Если это так по поводу феноменологического мира, мира объектов (то есть описаний), то это неизмеримо масштабнее, когда речь заходит о Бытии самом по себе. Описание здесь исчезает «как класс» по той простой причине, что чистое Бытие апофатично, стоит вне конкретных лимитов, – то есть, попросту говоря, чистое Бытие ускользает от определений.

«Обычный человек» не является отражением чистого Бытия, в котором последнее обнаруживало бы себя, как мы обнаруживаем себя в зеркале или на фотографии. Обычный человек для чистого Бытия – это периферийный феномен, мелкий штрих. Все амбиции по поводу «образа и подобия» – это не к обычным людям. Сама тема аналогии, тема архетипа эксклюзивна. По образу и подобию Бытия сформированы люди вообще, но не человек в частности. Когда заходит речь об отражающем «образ и подобие» отдельном человеке, то это уникум, пророк. Он берётся как архетип, во всём «похожий» на «людей вообще». В него внедряется Дух Божий, чтобы послать его к этим «людям вообще». Но обычный человек, «человек в частности» – это просто случайный листок с ветки.

Так что же с Бытием? По поводу Бытия известно лишь, что к нему недопустимо прилагать предикат «есть». Поэтому здесь возникает опасная свобода. Первым и простым шагом будет такой удивительный тезис, как «Бытия нет». Это логично. Ведь если о Бытии нельзя сказать, что оно есть, как есть какой-нибудь карандаш или улитка, тогда вроде бы очевидно, что должно быть верно обратное.

◆ ◆ ◆ ◆ ◆ ◆ ◆

#### [ЗАДАНИЕ A]
Переведите, пожалуйста, на английский язык предложение из текста о Бытии: «Обычный человек для чистого Бытия – это периферийный феномен, мелкий штрих».
#### [ЗАДАНИЕ B]
Воспроизведите без изменений часть текста о Бытии от слов «Так что же с» до слов «быть верно обратное.» включительно.
#### [ЗАДАНИЕ C]
Продолжите текст о Бытии, начав сразу после его последнего предложения.

#### [ПЕРЕЧЕНЬ ЗАПИСЕЙ]

◆ ◆ ◆ ◆ ◆ ◆ ◆

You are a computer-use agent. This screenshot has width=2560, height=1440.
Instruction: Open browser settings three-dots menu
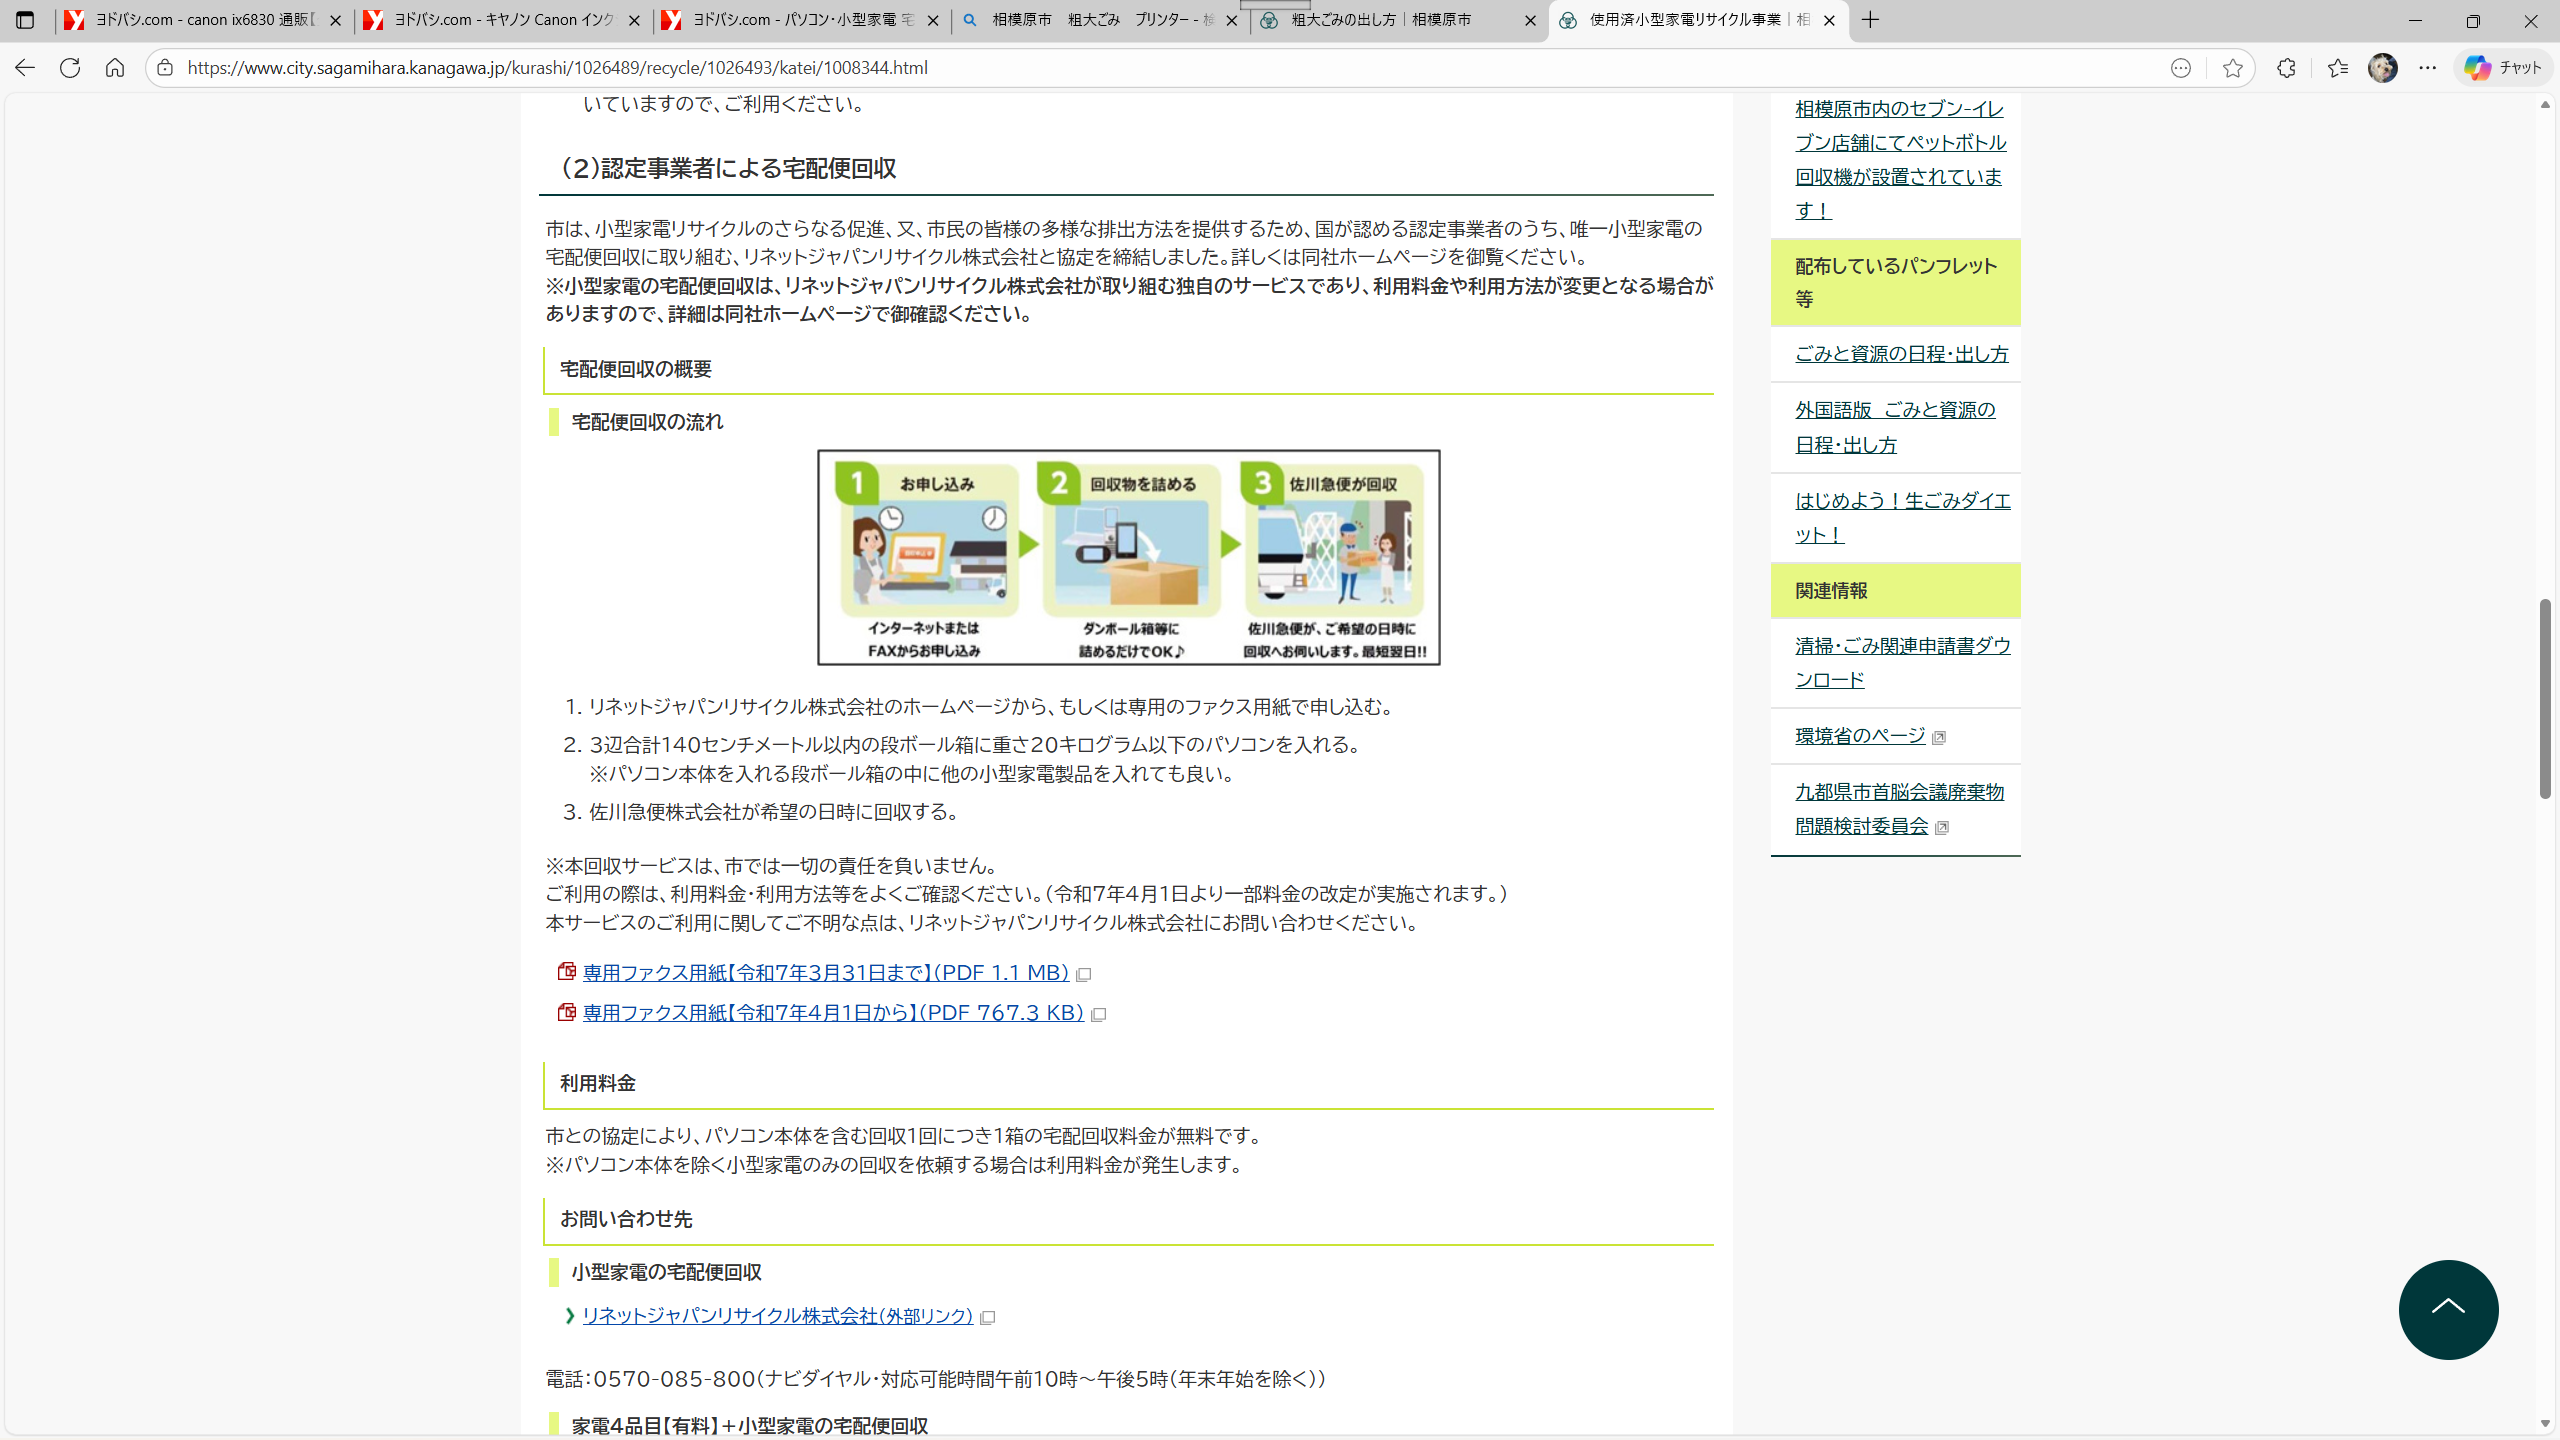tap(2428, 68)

◆ ◆ ◆ ◆ ◆ ◆ ◆

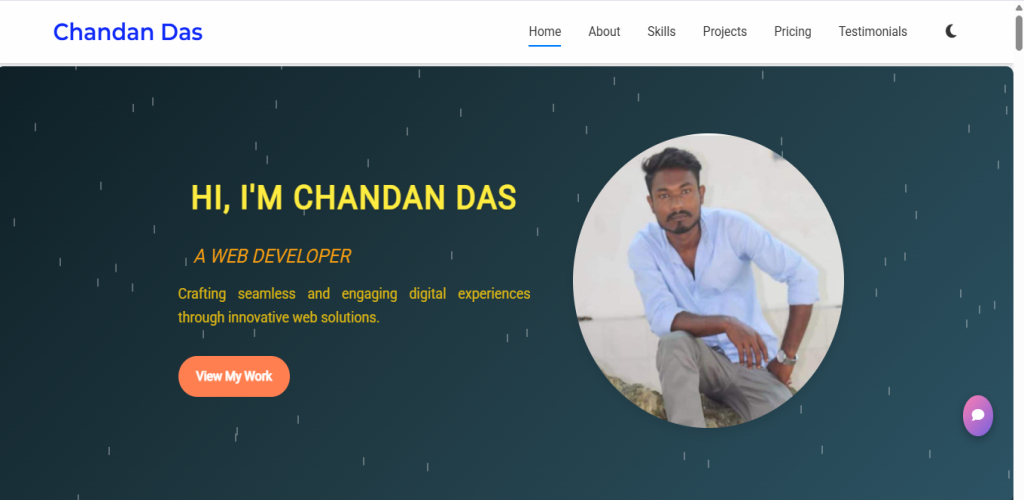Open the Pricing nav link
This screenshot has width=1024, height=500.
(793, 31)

◆ ◆ ◆ ◆ ◆ ◆ ◆

#### [ОЖИДАЕМЫЙ ОТВЕТ A]
For pure Being, the ordinary person is a peripheral phenomenon, a minor stroke.

#### [ОЖИДАЕМЫЙ ОТВЕТ B]
Так что же с Бытием? По поводу Бытия известно лишь, что к нему недопустимо прилагать предикат «есть». Поэтому здесь возникает опасная свобода. Первым и простым шагом будет такой удивительный тезис, как «Бытия нет». Это логично. Ведь если о Бытии нельзя сказать, что оно есть, как есть какой-нибудь карандаш или улитка, тогда вроде бы очевидно, что должно быть верно обратное.

#### [ОЖИДАЕМЫЙ ОТВЕТ C]
Однако почему-то люди не соглашаются на такой очевидный шаг именно в такой простой форме. «Бытия нет». Как-то глупо звучит, не правда ли? Вся эллинская философия построена на ключевом высказывании Парменида: «Бытие есть – небытия нет».

Однако среди нас ходят люди – и таких, вероятно, подавляющее большинство, – которые на самом деле исповедуют этот принцип «Бытия нет», только зашифрованный таким образом, чтобы не выглядеть сомнительно. Эти люди – атеисты. Ведь на самом деле и для эллинских философов, и для любых других традиционалистов «Бытие есть Бог». Это никак не может быть иначе. Ведь Бог не может быть объектом или предметом среди прочих. Бог не может быть феноменом – он сверхфеноменален. А раз так, то идея Бога неизбежно совпадает с идеей Бытия. Стало быть, всё то, что было нами ранее сказано о невозможности применить предикат «есть» к Бытию, относится и к Богу. Таким образом, тот простой шаг, который люди не смеют сделать в адрес Бытия, они легко делают, когда Бытие скрывается под псевдонимом «Бог».

15

Так у автора: «Черновые наброски…» Здесь тезисно, но более развернуто, изложены некоторые пункты из приведенного выше «Плана книги…»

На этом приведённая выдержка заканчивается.